Al principio, estaba segura de que algo me estaba saliendo. Unas finas y oscuras espinas que me atravesaban la piel como en una escena de terror. Me quedé paralizada, mirando fijamente, imaginando insectos, parásitos, criaturas diminutas que se enterraban bajo la superficie. Mi mente se desbocó. Cada segundo lo hacía parecer peor, más extraño, más irreal. Repasé cada paso de aquel día, cada roce con las ramas, cada picadura que ignoré.

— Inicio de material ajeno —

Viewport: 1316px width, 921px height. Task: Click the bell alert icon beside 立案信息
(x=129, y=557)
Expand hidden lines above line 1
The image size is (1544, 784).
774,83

Resultó que mis peores temores eran completamente infundados. Después de limpiar la zona y examinarla con cuidado bajo mejor luz, me di cuenta de que esas “espinas” no se movían en absoluto. Eran rígidas, quebradizas y ligeramente brillantes. Un poco de investigación y una mirada más atenta lo confirmaron: eran solo espinas de plantas, probablemente desprendidas de algún arbusto o hierba que había atravesado durante la caminata.
Una vez que comprendí a qué me enfrentaba, el pánico se desvaneció y la practicidad se impuso. Con cuidado, extraje las pequeñas espinas con pinzas, desinfecté la piel y observé cómo el enrojecimiento disminuía lentamente al día siguiente. Lo que había sentido como una pesadilla bajo mi piel era, en realidad, la naturaleza actuando con astucia y picardía.
A veces, las historias más aterradoras que nos contamos son mucho peores que la realidad.